> **PAGE EXCERPT**:
━━━━━━━━━━

IDEA: If $$G$$ is a group with $$K < G$$ is the operation $$(aK)(bK) = abK$$ on the quotient structure well-defined? … (if and) only if $$K$$ normal in $$G$$.

THM: Suppose $$K$$ is a subgroup of $$G$$. The following are equivalent. (1) $$(aK)(bK) = abK$$ for all $$a,b \in G$$ (mid-20th century style) … (2) $$K = \ker({\varphi})$$ for some group homomorphism $${\varphi}\colon G \to H$$.

CORO: If $$G$$ acts on a set $$B$$ and $$B \subset A$$, then the subgroup $${\text{Stab}_{G} \left( A \right)}$$ is normal in … $${\text{Norm}_{G} \left( A \right)}$$.

DEF: Let $$N$$ be a normal subgroup of the group $$G$$. The homomorphism $$\pi \colon G \to G/N$$ defined by $$\pi(g) = gN$$ is … the natural projection (or homomorphism) of $$G$$ onto $$G/N$$.

DEF: If $$\bar{H} \le G/N$$ is a subgroup, the complete preimage of $$\bar{H}$$ in $$G$$ is the preimage of $$\bar{H}$$ under the natural projection.

• related to saturated? in topology? in measure theory?

PROP: The complete preimage of a subgroup $$\bar{H}$$ of $$G/N$$ contains … $$N$$ and itself a subgroup of $$G$$.

For Monday’s review, we listed our favorite equivalences to the statement $$N \triangleleft G$$, groups.

• The right and left cosets of $$N$$ in $$G$$ are precisely the same.

━━━━━━━━━━

> **RECORDED DATA**:
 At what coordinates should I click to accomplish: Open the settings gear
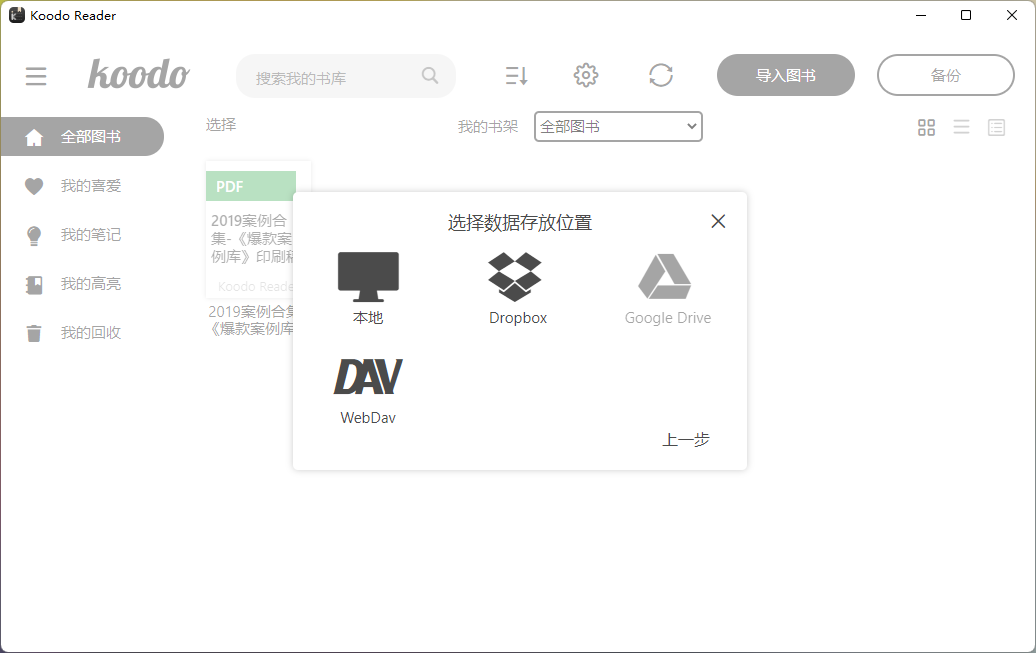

━━━━━━━━━━

> **WHAT THIS TASK INVOLVES**: Continue the notes on normal subgroups and quotient groups from the point where they stop, after the bullet about left and right cosets of N.

> **EXERCISE OUTPUT**:
• When $$G$$ acts on itself by conjugation, $${\text{Norm}_{G} \left( N \right)} = G$$.

Advice from the book [@DF04, chapter 3.1] for demonstrating normality:

• Avoid computing $$gng^{-1}$$ for all $$n \in N$$ and $$g \in G$$.
• If we have a set of generators, check that the conjugation action by $$G$$ on $$N$$ sends the generators to elements in $$N$$.
• If both the generators for $$G$$ and $$N$$ are known, just check the conjugation action on the generators of $$N$$ by the generators of $$G$$.
• Can one argue directly (or obliquely) that when $$G$$ acts on itself by conjugation $${\text{Norm}_{G} \left( N \right)} = G$$?

#### Products

• Define $$HK$$ as $$H \cdot K$$, a subgroup of $$G$$ iff $$HK =KH$$.
• This definition not unrelated to normal subgroups. Why?
• Now $$HK$$ is easy to compute—that’s desirable—whereas $$\langle H, K\rangle$$ is finicky to handle.
• So when is $$HK = \langle H, K \rangle$$?
• If $$H,K$$ are finite subgroups, what’s the size of $${\left\lvert HK \right\rvert}$$?
• The strategy here is to prove $$HK$$ is a subgroup by finding some subgroup of order $${\left\lvert HK \right\rvert} = {\left\lvert H \right\rvert}{\left\lvert K \right\rvert}/{\left\lvert H \cap K \right\rvert}$$ that contains $$HK$$. Thereby that subgroup must be $$HK$$.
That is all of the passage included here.